The year is 2017. The first Wonder Woman featuring Gal Gadot releases to a vastly different landscape. It feels charming, even though it raises some eyebrows by painting with what is, at best, a rather broad brush.

Fast forward to 2020. New entries into the superhero genre have fundamentally challenged it, but Wonder Woman 1984 would rather pretend nothing has changed and plays it safe with a familiar story about good versus evil.

After shows like Watchmen and The Boys challenged the superhero story and raised our collective expectations, Wonder Woman 1984's approach comes across as superficial, a universe away from what a superhero story can and should be. It's a film centered around a magic wish-granting rock that tries and fails to grapple with Middle East politics.


The umbrella term of the "Middle East" applies to various cultures and peoples with unique histories, but you wouldn't know that watching Wonder Woman 1984, which positions its hero as the region's savior. She feels she must intervene, even as the conflict originates from her hubris.

The recent series The Boys and Watchmen raised respective questions about how Americans use superhero mythologies to prop up the ideological underpinnings of American imperialism. Where those shows asked essential questions, Wonder Woman 1984 provides a sanitizing answer of "yes, and these things are good."

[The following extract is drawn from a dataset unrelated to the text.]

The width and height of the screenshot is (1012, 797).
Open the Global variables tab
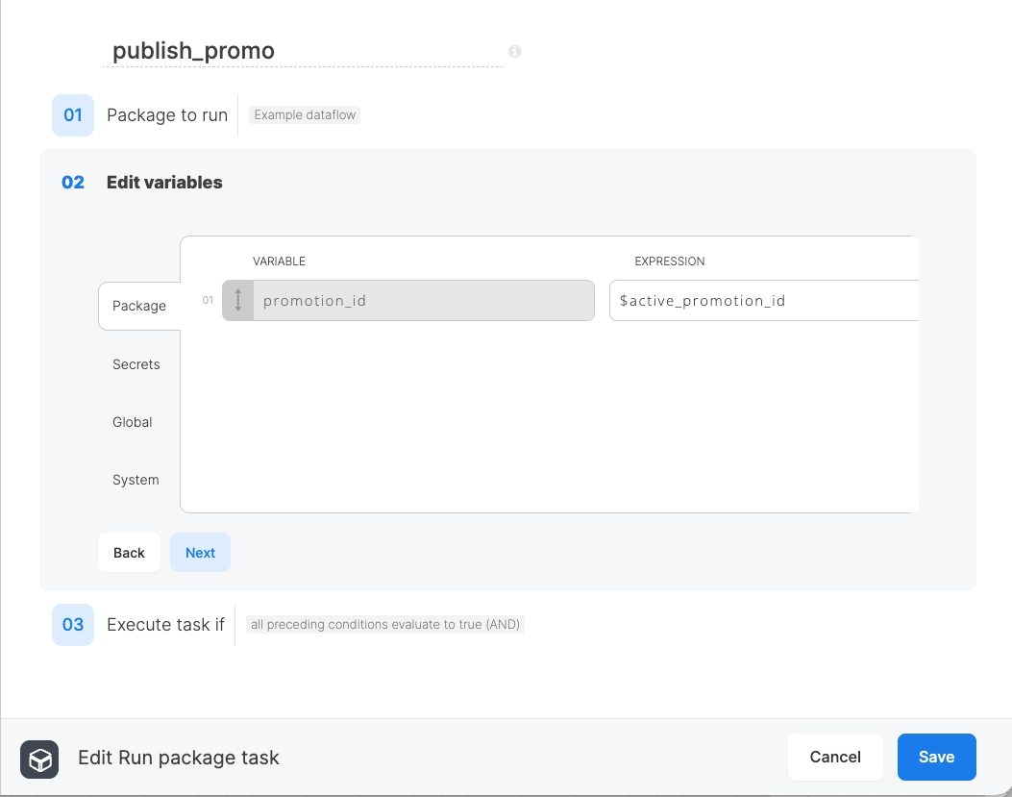133,422
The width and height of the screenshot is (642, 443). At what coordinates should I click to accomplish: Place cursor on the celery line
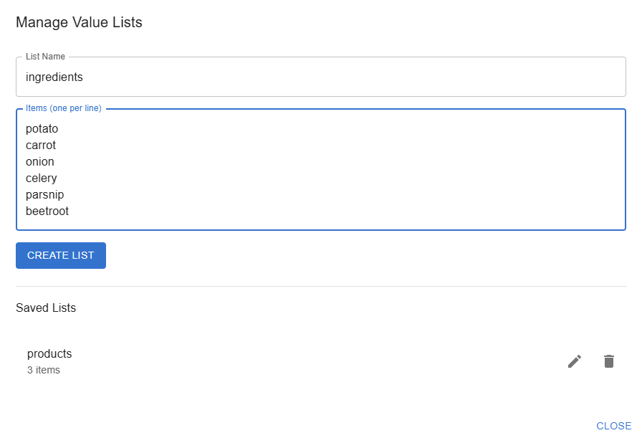[41, 178]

It's not only disappointing—it's bad storytelling. In a two-and-a-half-hour film, a length it already had no business being, there's not nearly enough oxygen given to plotlines that required time to breathe. When Diana makes a trip to Egypt, which sets the film's central conflict in motion, it doesn't feel remotely like an actual place.

The film relegates the location to be a battleground for Wonder Woman to fight the bad guys. The only person given anything resembling characterization is Egyptian actor Amr Waked who plays Emir Abydos. Regrettably, the narrative quickly leaves him behind. Waked is an acclaimed actor whose previous work in the series Ramy makes it disappointing to see him so underutilized.

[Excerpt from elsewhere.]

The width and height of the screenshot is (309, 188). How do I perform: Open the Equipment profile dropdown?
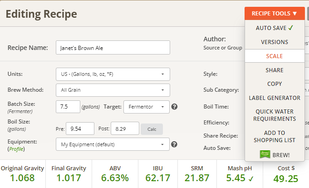(x=113, y=145)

Yet that is endemic to what makes Wonder Woman 1984 so misguided. The real-world conflicts it engages with exist only as a backdrop. Considering who is playing Wonder Woman only adds to the feeling that this film plays into the worst types of superhero myth-making.

Director Patty Jenkins' debut feature Monster from 2003 still remains a beacon of what compelling cinema can be. Still, her recent blockbuster fare is not among the director's best work. It seems to be the safe path that will take up the next several years of her career. Jenkins will make a film again with Gadot, who inexplicably will be Cleopatra, followed by a new Star Wars movie that already features a promotional video reliant on military nostalgia.

Wonder Woman 1984 looks to be the beginning of that safe storytelling descent. It's a familiar story you've seen before, and when the music swells, it's almost easy to forget the troubling path it takes.

You can watch Wonder Woman 1984 in select drive-in theaters and via HBO Max starting Friday, December 25.